Dahinter steckt eine antimoderne Sehnsucht nach intensiven Grenzerfahrungen – endlich raus aus der Komfortzone!
Solange ich mich erinnern kann, galten Heldenfiguren als Relikt aus der politischen Mottenkiste. Die Nachkriegsära war postheroisch. Wer Kriegerkult und nationales Heldentum glorifizierte, war suspekt und geschichtsvergessen, da war man sich größtenteils einig. Zumindest bis zu Russlands Angriff auf die Ukraine. Der lag erst Tage zurück, da ätzte Romanautor und Theaterkritiker Simon Strauß in unerträglichem Pathos gegen den »Moralfortschritt« der letzten Jahre. Die gesamte Nachwendegeneration sei zu verweichlichten Schneeflöckchen verkümmert, denen ihre Wehrhaftigkeit abhanden gekommen sei.

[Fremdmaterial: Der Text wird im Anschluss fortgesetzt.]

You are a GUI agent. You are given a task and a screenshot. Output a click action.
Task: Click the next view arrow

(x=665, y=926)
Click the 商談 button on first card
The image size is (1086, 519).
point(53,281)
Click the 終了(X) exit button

Das zivilisatorische Ziel, politische Konflikte nicht mit Waffen zu lösen, beschreibt Strauß als traurige Verfallserscheinung. Der schlappe Haufen der Nachwendekinder habe zeit seines Leben eben nur mit Worten zu kämpfen gelernt, nicht aber mit »Panzerfäusten«. Dass Zurückhaltung und Deliberation womöglich nicht auf Feigheit, sondern auf Vernunft gründen, kommt Sofa-Bellizisten wie Strauß nicht in den Sinn.

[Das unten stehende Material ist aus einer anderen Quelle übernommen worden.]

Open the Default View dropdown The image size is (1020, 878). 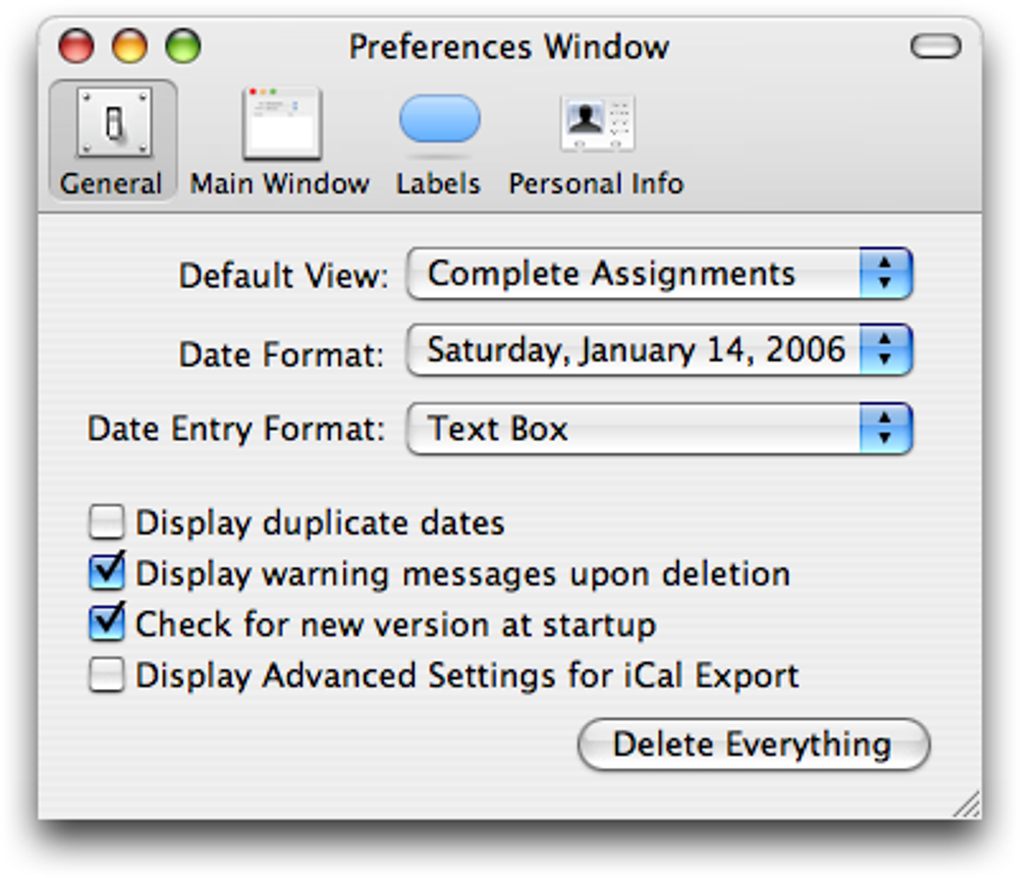coord(659,274)
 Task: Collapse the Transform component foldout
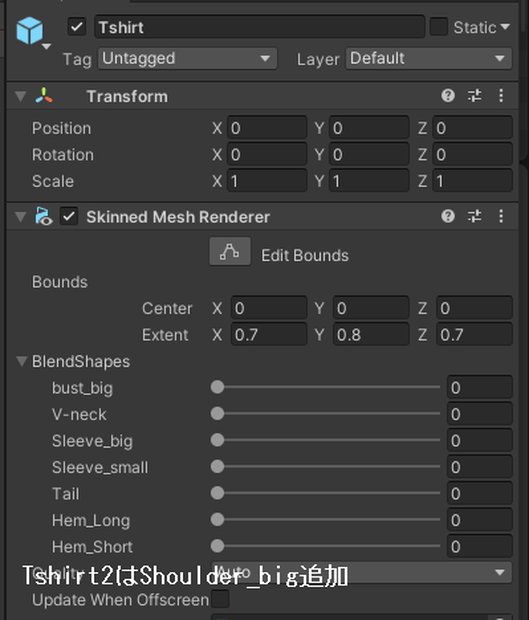[x=21, y=96]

»Aber nicht alle donnern so brachial los wie Strauß. Es gibt auch zarte, nachdenkliche Bellizisten.«
Politische Argumente sind seine Sache nicht. Ihm geht es vor allem ums Gefühl. Angesichts des Krieges siege die Empathie über die »kalkulierende Rationalität«, nun weiche eine »erinnerungspolitisch begründete Skepsis« den Affekten von »Verteidigungspflicht und Bündnistreue«. Wer von solcher Kampfeslust übermannt wird, verklärt die Lieferung schwerer Waffen eben schnell mal zu einem humanitären Hilfsprojekt, zu dem uns die Solidarität verpflichtet. Diese Bagatellisierung des Krieges scheint vor allem Ausdruck einer anti-modernen Sehnsucht nach einer intensiven Grenzerfahrung zu sein – endlich raus aus der Komfortzone. Man hat den Eindruck, die Zeilen eines vom Leben gelangweilten Biedermanns zu lesen, für den der Waffengang eine Projektionsfläche ist, um endlich mal wieder was zu fühlen.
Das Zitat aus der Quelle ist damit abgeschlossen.